**Direction:**
Write what comes next in the text below about Istanbul's lost wooden buildings, starting after its final sentence.

**Selected text:**
━━━

Traces of Lost Wooden İstanbul...
The cityscape of Istanbul was dominated by wooden buildings far into the 20th century. This type of building was edged out in a dramatic process. Das Deutsche Archäologische Institut Istanbul (the German Archaeological Institute Istanbul) (DAI) has researched the wooden buildings of Istanbul in many investigations, reaching as far back as the 1960’s. The summary of these investigations gives an overall picture, which reaches chronologically from the Amcazade Yalısı of the late 17th century to the residential house of the early 20th century on Büyükada. The whole variety of the old wooden houses is typologically presented, from the magnificent villa on the shores of the Bosporus to the wooden houses of the petty bourgeoisie in Zeyrek. The documentation of this important city quarter covers its total area and takes up its own section of this exhibition. Special attention is given to the construction techniques of the wooden houses, with the tools of the historical world of craftsmanship and with a detailed construction model of the Amcazade Yalısı. The exhibition is supplemented with numerous historical photographs from the photographical archives of the German Archaeological Institute.
The Oldest Wooden House in Istanbul: Amcazâde Hüseyin Paşa Yalısı
The perhaps oldest wooden house in Istanbul is thought to be from the 17th century. It is situated on the Asian shore of the Bosporus north of Anadolu Hisarı. It basically concerns only the reception hall (Divanhane) of a large group of buildings, which otherwise have been lost. With its rich interior decoration the Amcazade Yalısı belongs to the most important examples of ottoman architectural art. In 2007 an exact building registration was possible for the first time, into which the construction was also incorporated. Even though it is in a very bad structural condition, the beauty of this fragile building is still a revelation.
Amcazade Yalıİstanbul Research Institute
Model of Amcazade Yalısı:
As a result of the construction survey a reconstruction of the original structure could be accomplished. The model should make the ascertainable construction principles clear, without commitment to a definite historical condition. For instance is the characteristic board panelling of the Amcazade Yalısı probably not the original façade, which is unknown. The model made from linden- and birch tree wood in the scale of 1:20 was made by Steffen Sauter and Anita Knipper of the University of Karlsruhe (TH).
The Sadullah Paşa Yalısı
The Sadullah Paşa Yalısı in Çengelköy was built at the end of the 18thcentury. It is the Harem of a much larger, lost group of buildings. With its magnificent space conceptions, it represents one of the most significant buildings of this important epoch of ottoman architectural art. The building survey of 2004 is directed especially onto the constructive aspects of the building, but also onto its rich structural decoration, as is, for instance, noticeable in the ceiling designs of the layout.
The Bosphorus-facing westerly view of the Sadullah Paşa Yalı, building documentation of 2004 (2004)İstanbul Research Institute
Halet Çambel Yalısı
The residential building of Prof. Halet Çambel in Arnavutköy was most probably erected in the first quarter of the 19th century. In 1978 it underwent a detailed building survey. Large parts of this simple and noble building, which was originally situated directly on the shoreline of the Bosporus, have been preserved until today. Even the extensive terraced gardens could also be preserved.

━━━

**Data entries:**
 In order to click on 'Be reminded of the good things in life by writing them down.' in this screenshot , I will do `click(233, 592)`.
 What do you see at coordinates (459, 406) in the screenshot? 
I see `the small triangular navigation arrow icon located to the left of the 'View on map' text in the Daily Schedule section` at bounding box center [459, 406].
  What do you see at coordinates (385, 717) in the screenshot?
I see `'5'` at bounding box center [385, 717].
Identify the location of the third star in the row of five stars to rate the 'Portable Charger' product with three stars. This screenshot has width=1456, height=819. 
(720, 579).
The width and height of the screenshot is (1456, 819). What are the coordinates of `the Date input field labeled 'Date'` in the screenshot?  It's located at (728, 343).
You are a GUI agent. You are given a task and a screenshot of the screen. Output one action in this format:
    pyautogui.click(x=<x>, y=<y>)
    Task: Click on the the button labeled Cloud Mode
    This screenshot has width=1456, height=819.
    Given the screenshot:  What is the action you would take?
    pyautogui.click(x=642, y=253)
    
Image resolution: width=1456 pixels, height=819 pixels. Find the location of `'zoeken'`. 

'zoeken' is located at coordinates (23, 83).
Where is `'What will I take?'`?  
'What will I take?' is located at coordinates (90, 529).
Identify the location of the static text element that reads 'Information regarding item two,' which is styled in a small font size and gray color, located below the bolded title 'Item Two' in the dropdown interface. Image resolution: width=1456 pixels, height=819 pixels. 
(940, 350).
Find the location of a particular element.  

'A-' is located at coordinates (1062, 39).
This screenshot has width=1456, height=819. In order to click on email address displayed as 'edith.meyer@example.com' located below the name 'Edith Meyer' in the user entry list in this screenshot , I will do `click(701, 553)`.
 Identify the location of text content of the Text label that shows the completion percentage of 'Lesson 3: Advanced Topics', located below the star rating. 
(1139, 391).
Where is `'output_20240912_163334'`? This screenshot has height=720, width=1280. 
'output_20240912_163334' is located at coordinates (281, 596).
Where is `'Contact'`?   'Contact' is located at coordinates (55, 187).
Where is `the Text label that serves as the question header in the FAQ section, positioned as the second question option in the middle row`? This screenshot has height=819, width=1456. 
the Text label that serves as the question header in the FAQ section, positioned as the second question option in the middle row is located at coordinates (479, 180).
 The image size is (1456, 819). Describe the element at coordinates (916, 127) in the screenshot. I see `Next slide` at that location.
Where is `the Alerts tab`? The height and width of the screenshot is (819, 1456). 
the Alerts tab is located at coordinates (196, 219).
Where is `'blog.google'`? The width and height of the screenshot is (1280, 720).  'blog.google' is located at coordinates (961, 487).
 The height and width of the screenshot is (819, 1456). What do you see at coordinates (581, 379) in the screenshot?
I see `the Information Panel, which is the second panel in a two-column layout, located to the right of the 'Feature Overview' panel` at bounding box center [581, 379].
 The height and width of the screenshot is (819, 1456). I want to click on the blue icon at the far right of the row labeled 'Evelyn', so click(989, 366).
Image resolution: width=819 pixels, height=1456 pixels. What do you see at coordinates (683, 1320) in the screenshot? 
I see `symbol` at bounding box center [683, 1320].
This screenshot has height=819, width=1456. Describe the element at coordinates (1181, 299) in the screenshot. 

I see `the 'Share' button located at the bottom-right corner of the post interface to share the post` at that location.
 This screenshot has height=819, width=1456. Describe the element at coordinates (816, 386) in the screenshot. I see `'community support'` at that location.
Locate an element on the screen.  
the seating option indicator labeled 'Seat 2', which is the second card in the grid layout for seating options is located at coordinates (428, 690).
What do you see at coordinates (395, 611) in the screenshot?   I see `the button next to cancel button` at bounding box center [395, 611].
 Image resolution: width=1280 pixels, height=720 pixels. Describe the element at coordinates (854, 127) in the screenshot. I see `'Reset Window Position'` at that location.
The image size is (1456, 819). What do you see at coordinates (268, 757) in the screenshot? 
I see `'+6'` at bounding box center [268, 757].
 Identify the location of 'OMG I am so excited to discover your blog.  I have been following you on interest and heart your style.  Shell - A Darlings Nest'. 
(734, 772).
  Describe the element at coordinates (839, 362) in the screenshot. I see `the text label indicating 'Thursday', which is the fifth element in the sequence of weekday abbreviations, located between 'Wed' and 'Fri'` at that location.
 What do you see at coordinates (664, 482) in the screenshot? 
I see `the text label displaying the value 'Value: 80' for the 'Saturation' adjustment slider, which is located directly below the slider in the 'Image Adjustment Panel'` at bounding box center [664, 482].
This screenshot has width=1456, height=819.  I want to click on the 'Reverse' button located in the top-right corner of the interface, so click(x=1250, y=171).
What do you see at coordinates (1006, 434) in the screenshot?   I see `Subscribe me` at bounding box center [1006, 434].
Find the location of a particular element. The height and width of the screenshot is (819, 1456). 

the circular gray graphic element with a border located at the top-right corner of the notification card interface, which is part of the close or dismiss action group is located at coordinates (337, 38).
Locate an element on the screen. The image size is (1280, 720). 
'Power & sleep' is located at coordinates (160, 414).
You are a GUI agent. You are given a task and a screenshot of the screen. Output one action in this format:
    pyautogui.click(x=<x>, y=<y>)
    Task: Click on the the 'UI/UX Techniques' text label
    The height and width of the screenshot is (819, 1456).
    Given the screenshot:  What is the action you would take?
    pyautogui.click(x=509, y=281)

━━━

**Reply:**
The Kıbrıslı Yalısı in Küçüksu (Kandilli) has already been investigated in 1962 by the DAI Istanbul. The extensive building is one of the largest documented layouts. It was constructed in the three-sofa-scheme (three large distribution areas), which became fashionable in the middle of the 19th century. Its present condition is the result of several phases of reconstruction, to which belong especially a large garden room and a limonluk (orangery) in the western aspect of the building. The modest classistical façade towards the Bosporus relates largely to the original appearance.
View from the anteroom of the Kıbrıslı Yalıİstanbul Research Institute
Ceiling ornamentationsİstanbul Research Institute
Mazlum Ağa Köşkü
The Mazlum Ağa Köşkü in Altunizade represents the type of freestanding pavillion like summerhouse surrounded by extensive gardens, which used to define the suburbs of Istanbul. The building was erected as a shooting lodge around 1860 and was documented in 1978. Today it is the headquarters of the İstanbul Tarihi Türk Müziği Topluluğu and is in a well-kept condition, but is totally bereft of its original interaction with the surrounding landscape.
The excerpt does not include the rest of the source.